Code Interpreter

Enable LLMs to execute Python code in a secure sandbox.

Code Interpreter is a built-in tool that allows LLMs to execute Python code in a secure sandboxed environment. When enabled, the model can write and run code for computations, data analysis, plotting, file processing, and more.

Pricing

Code Interpreter is currently free to use. Each execution runs in an isolated sandbox with no additional cost beyond token usage.

How it works

Include { type: 'code_interpreter' } in your tools array to give the model the ability to execute Python code. The model will autonomously decide when to write and run code to answer the user's question.

import OpenAI from 'openai';

const client = new OpenAI({
  baseURL: 'https://api.aivene.com/v1',
  apiKey: process.env.AIVENE_API_KEY
});

const response = await client.chat.completions.create({
  model: 'gpt-4o',
  messages: [
    { role: 'user', content: 'Calculate the first 20 Fibonacci numbers' }
  ],
  tools: [
    { type: 'code_interpreter' }
  ]
});

console.log(response.choices[0].message.content);

Configuration options

typestringrequired

Must be "code_interpreter".

timeout_msnumberoptional

Maximum execution time for the code in milliseconds. The execution will be terminated if it exceeds this limit.

sandbox_timeout_msnumberoptional

Maximum lifetime of the sandbox environment in milliseconds.

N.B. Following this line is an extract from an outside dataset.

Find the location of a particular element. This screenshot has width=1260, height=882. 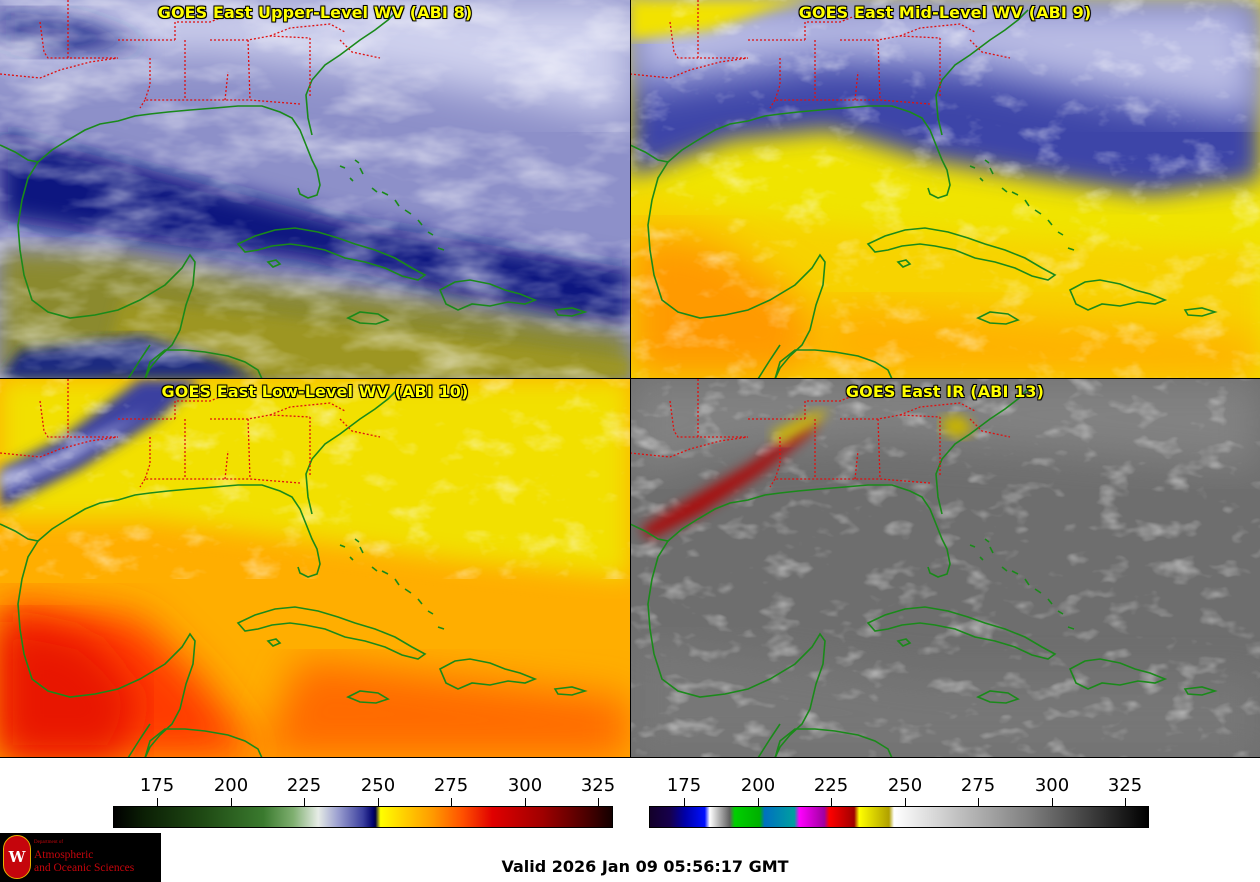

ir-tick-label: 225 is located at coordinates (831, 786).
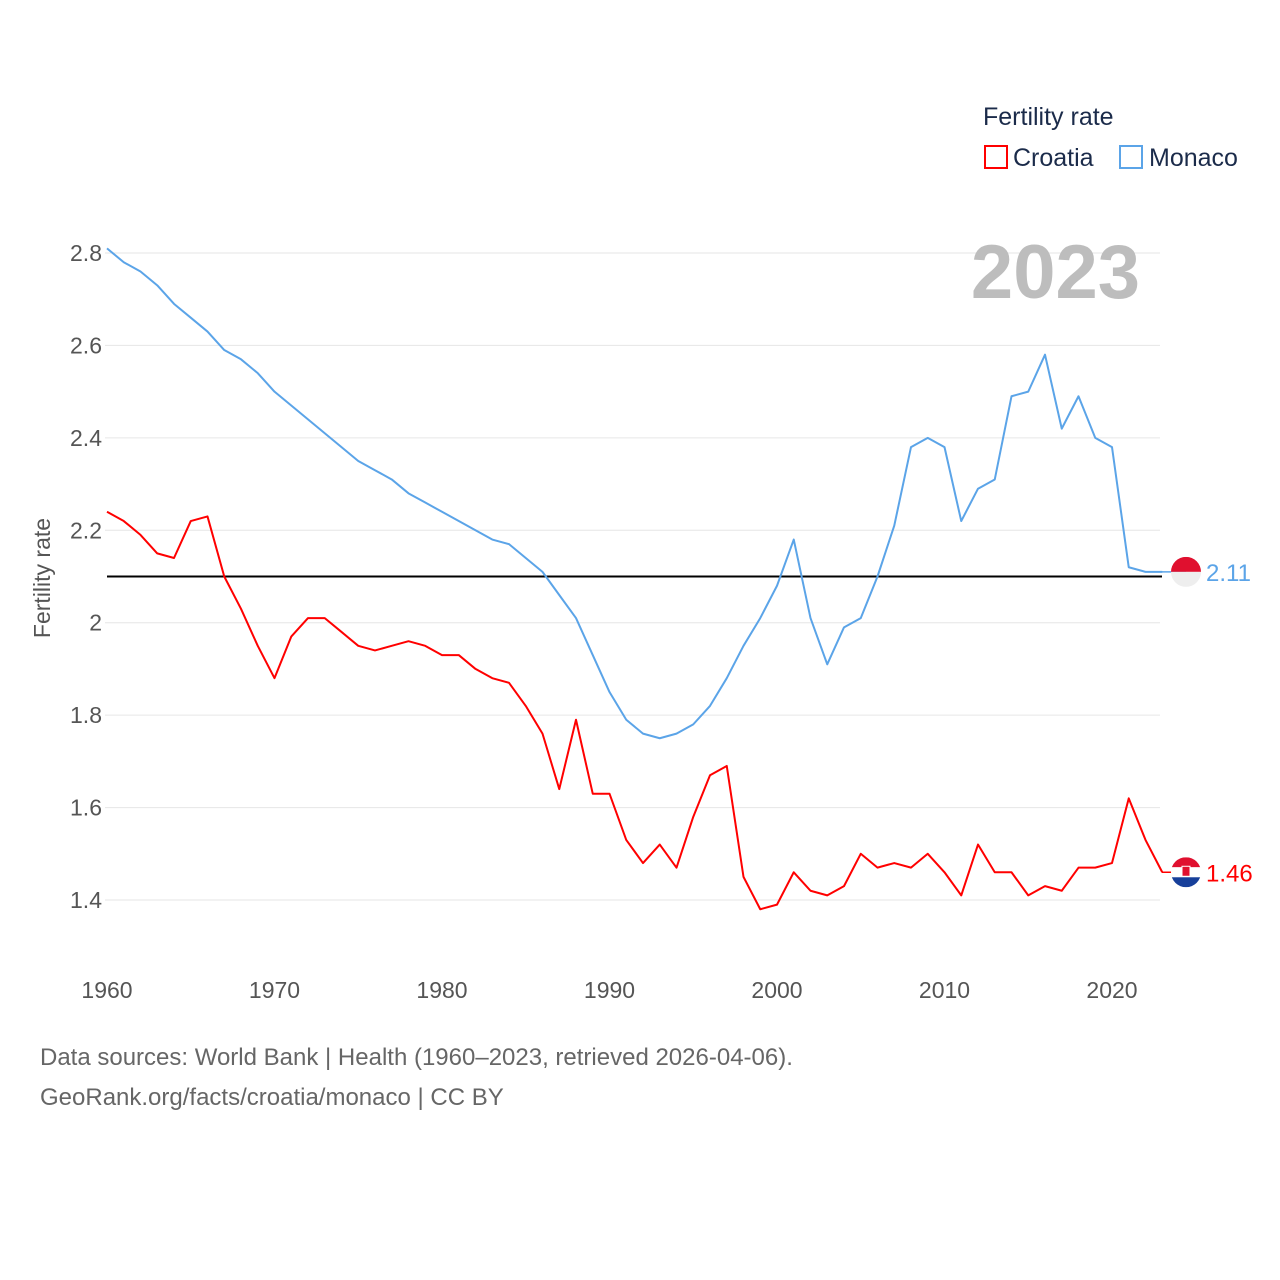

Example with configuration

const response = await client.chat.completions.create({
  model: 'gpt-4o',
  messages: [
    { role: 'user', content: 'Generate a sine wave plot' }
  ],
  tools: [
    {
      type: 'code_interpreter',
      timeout_ms: 30000,
      sandbox_timeout_ms: 60000
    }
  ]
});

Sandbox environment

Each code execution runs in a fresh, isolated sandbox:

  • Ephemeral — No state is shared between calls
  • Secure — Isolated from other executions and the host system
  • Python environment — Common libraries like NumPy, Pandas, Matplotlib are available
  • Output capture — stdout, stderr, and results (including charts/images) are returned

Use cases

  • Mathematical computations — Complex calculations, statistics, simulations
  • Data analysis — Process and analyze datasets
  • Visualization — Generate charts, plots, and graphs
  • File processing — Parse, transform, or generate files
  • Algorithm implementation — Run custom algorithms on demand

Response format

The code execution returns a JSON object with:

FieldDescription
stdoutStandard output from the code
stderrStandard error output
resultsArray of results including charts/images
errorError object if execution failed

Example: Data visualization

const response = await client.chat.completions.create({
  model: 'gpt-4o',
  messages: [
    { 
      role: 'user', 
      content: 'Create a bar chart showing the population of the top 5 most populous countries' 
    }
  ],
  tools: [
    { type: 'code_interpreter' }
  ]
});

// The model will generate and execute Python code using matplotlib
// The chart image will be included in the response

Combining with other tools

Code Interpreter works well alongside Web Search for data-driven tasks:

const response = await client.chat.completions.create({
  model: 'gpt-4o',
  messages: [
    { role: 'user', content: 'Find the current stock prices of FAANG companies and create a comparison chart' }
  ],
  tools: [
    { type: 'web_search' },
    { type: 'code_interpreter' }
  ]
});

The model will search for current stock prices, then use Code Interpreter to create a visualization.